REQUIRED WORK
Render the part of the records that opens with the line containing "What do you see at coordinates (2128, 690)" and closes with the line containing "center [256, 313]." as a Markdown table with the columns Row and Text, giving each non-blank line its own numbered row.
________________
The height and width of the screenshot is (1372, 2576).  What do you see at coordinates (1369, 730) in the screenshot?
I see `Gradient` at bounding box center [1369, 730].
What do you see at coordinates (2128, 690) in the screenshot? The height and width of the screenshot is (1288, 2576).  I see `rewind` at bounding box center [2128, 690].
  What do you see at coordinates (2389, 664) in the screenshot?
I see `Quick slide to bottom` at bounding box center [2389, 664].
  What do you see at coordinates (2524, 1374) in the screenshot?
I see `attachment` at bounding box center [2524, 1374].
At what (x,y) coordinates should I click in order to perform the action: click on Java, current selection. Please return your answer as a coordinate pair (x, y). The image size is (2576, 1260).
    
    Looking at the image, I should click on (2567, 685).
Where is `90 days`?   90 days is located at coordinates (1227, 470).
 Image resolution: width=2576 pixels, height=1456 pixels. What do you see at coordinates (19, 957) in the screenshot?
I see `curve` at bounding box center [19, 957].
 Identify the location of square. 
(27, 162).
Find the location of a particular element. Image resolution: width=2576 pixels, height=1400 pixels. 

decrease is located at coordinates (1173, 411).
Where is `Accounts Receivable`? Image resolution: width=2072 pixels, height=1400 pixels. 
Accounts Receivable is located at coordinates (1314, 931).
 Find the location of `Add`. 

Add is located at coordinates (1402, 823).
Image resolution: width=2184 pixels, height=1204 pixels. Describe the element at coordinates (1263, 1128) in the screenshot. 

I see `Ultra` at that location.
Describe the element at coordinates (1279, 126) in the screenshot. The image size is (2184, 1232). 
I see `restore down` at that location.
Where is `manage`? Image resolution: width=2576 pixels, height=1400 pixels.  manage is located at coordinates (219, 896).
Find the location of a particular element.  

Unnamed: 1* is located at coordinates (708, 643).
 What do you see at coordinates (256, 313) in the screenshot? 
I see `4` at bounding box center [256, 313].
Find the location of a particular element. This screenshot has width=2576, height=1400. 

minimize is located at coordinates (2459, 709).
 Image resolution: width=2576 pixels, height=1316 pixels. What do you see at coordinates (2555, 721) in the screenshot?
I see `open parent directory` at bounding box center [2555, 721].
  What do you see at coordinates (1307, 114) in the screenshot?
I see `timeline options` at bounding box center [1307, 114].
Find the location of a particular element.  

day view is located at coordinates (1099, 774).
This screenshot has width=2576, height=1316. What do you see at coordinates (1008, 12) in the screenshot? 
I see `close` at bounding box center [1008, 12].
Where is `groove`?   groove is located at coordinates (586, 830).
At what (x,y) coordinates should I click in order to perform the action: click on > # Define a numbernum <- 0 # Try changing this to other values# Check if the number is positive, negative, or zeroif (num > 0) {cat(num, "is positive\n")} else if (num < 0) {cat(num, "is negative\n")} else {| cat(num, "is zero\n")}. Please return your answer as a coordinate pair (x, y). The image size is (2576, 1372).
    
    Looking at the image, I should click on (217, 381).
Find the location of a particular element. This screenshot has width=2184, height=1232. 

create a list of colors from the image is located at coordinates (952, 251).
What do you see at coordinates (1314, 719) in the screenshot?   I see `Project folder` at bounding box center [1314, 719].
________________
ANSWER FOR THIS EXERCISE
| Row | Text |
|---|---|
| 1 | What do you see at coordinates (2128, 690) in the screenshot? The height and width of the screenshot is (1288, 2576).  I see `rewind` at bounding box center [2128, 690]. |
| 2 |   What do you see at coordinates (2389, 664) in the screenshot? |
| 3 | I see `Quick slide to bottom` at bounding box center [2389, 664]. |
| 4 |   What do you see at coordinates (2524, 1374) in the screenshot? |
| 5 | I see `attachment` at bounding box center [2524, 1374]. |
| 6 | At what (x,y) coordinates should I click in order to perform the action: click on Java, current selection. Please return your answer as a coordinate pair (x, y). The image size is (2576, 1260). |
| 7 |     Looking at the image, I should click on (2567, 685). |
| 8 | Where is `90 days`?   90 days is located at coordinates (1227, 470). |
| 9 |  Image resolution: width=2576 pixels, height=1456 pixels. What do you see at coordinates (19, 957) in the screenshot? |
| 10 | I see `curve` at bounding box center [19, 957]. |
| 11 |  Identify the location of square.  |
| 12 | (27, 162). |
| 13 | Find the location of a particular element. Image resolution: width=2576 pixels, height=1400 pixels.  |
| 14 | decrease is located at coordinates (1173, 411). |
| 15 | Where is `Accounts Receivable`? Image resolution: width=2072 pixels, height=1400 pixels.  |
| 16 | Accounts Receivable is located at coordinates (1314, 931). |
| 17 |  Find the location of `Add`.  |
| 18 | Add is located at coordinates (1402, 823). |
| 19 | Image resolution: width=2184 pixels, height=1204 pixels. Describe the element at coordinates (1263, 1128) in the screenshot.  |
| 20 | I see `Ultra` at that location. |
| 21 | Describe the element at coordinates (1279, 126) in the screenshot. The image size is (2184, 1232).  |
| 22 | I see `restore down` at that location. |
| 23 | Where is `manage`? Image resolution: width=2576 pixels, height=1400 pixels.  manage is located at coordinates (219, 896). |
| 24 | Find the location of a particular element.   |
| 25 | Unnamed: 1* is located at coordinates (708, 643). |
| 26 |  What do you see at coordinates (256, 313) in the screenshot?  |
| 27 | I see `4` at bounding box center [256, 313]. |